---------- Texto de lectura

He leído muchísimas novelas peores que la tuya
Un hombre está a punto de contar el mayor horror del siglo XX, un testigo privilegiado de la historia, pero tú no tienes el día.
Jueves
Antes de salir a caminar (yo ni corro ni paseo: yo salgo a caminar, como los paisanos) me quedo mirando la tarjeta de crédito: ¿la llevo o no la llevo? Es un momento de máxima tensión. Estos bolsillos son bastante cortos y de ellos me suelen caer las cosas. Hay que tener en cuenta que yo camino en pijándal, un invento maravilloso que encontró mi madre para evitar el bochorno de que baje al súper en pijama. Se trata, en cualquier caso, de un pijama con apariencia de chándal, una cosa comodísima que no me he quitado nunca en todo el año. Diría que no me lo quito ni para dormir, pero ésa es la gracia. Cabe la opción de meter la tarjeta en la cartera: algo tan voluminoso es difícil que caiga. También puedo ir sin dinero y beber en las fuentes del Retiro, que es lo que hago siempre. Pero tengo malas sensaciones y quizás deba parar precipitadamente en un baño; ir con dinero calmará mi cuerpo de la misma esotérica manera que encender un cigarro acelera la cocina del restaurante. Al final meto la tarjeta en el bolsillo y al momento pienso: “La voy a perder”. Me conjuro para no hacerlo tocándola cada rato. A los treinta minutos ya he llamado al banco, ya la he anulado y ya han pedido otra. “Lo voy a perder”. Llevo quince años repitiendo esa frase cada vez que apoyo en algún lugar unas gafas, que dejo el móvil un momento en un banco, que pongo una cazadora en alguna parte. “La voy a perder”. Más que un recordatorio parecen unas instrucciones.

--------------------

__Objetivo__.
Según el texto de lectura, ¿qué es el pijándal y con qué fin lo encontró la madre de quien narra? Los ítems son un material independiente del texto de lectura.

---------- Entradas proporcionadas

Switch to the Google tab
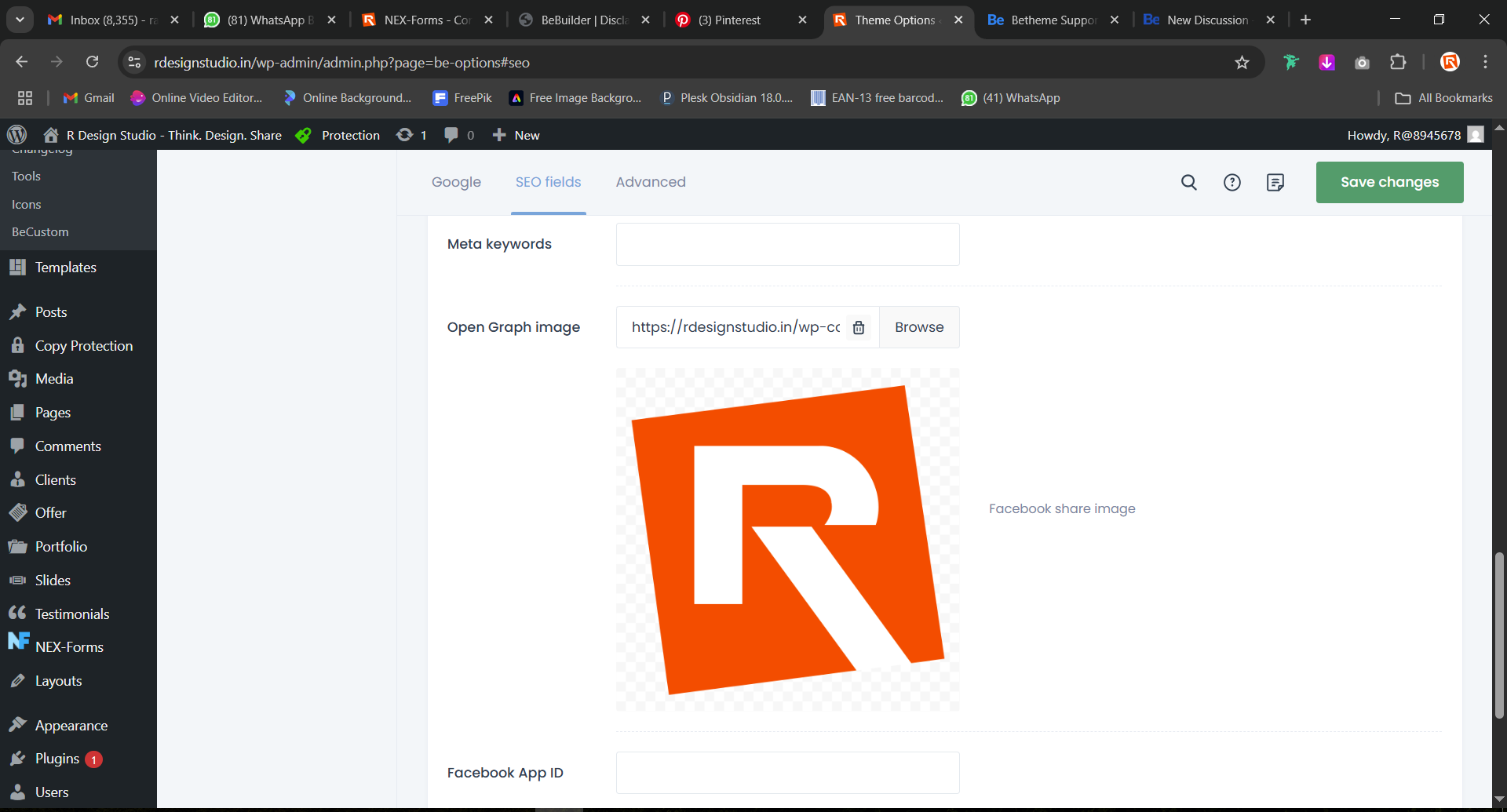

--------------------
---------- Entradas proporcionadas

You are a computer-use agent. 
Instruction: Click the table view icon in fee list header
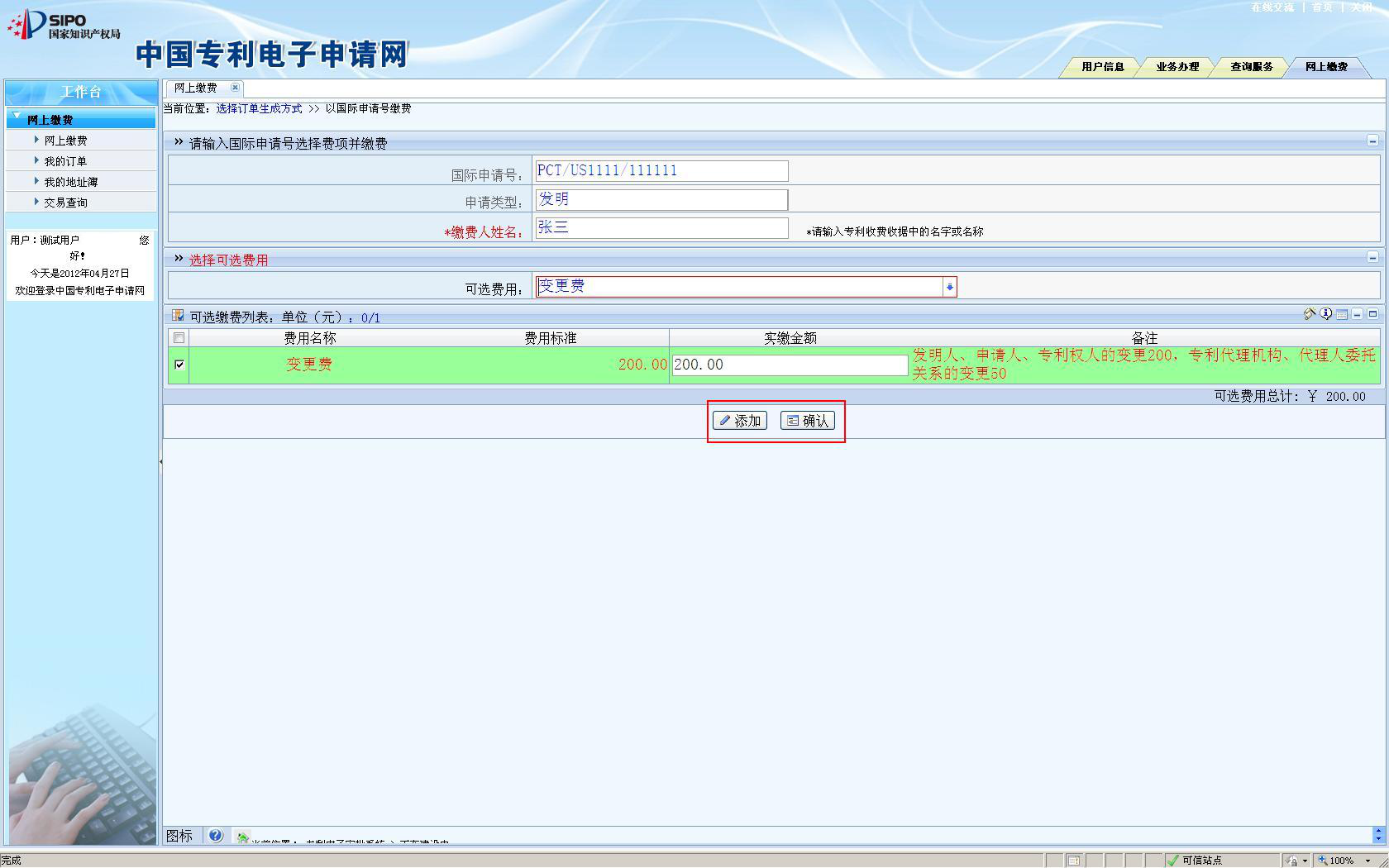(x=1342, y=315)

--------------------

__Respuesta__.
Es un pijama con apariencia de chándal, y la madre lo encontró para evitar el bochorno de que bajara al súper en pijama.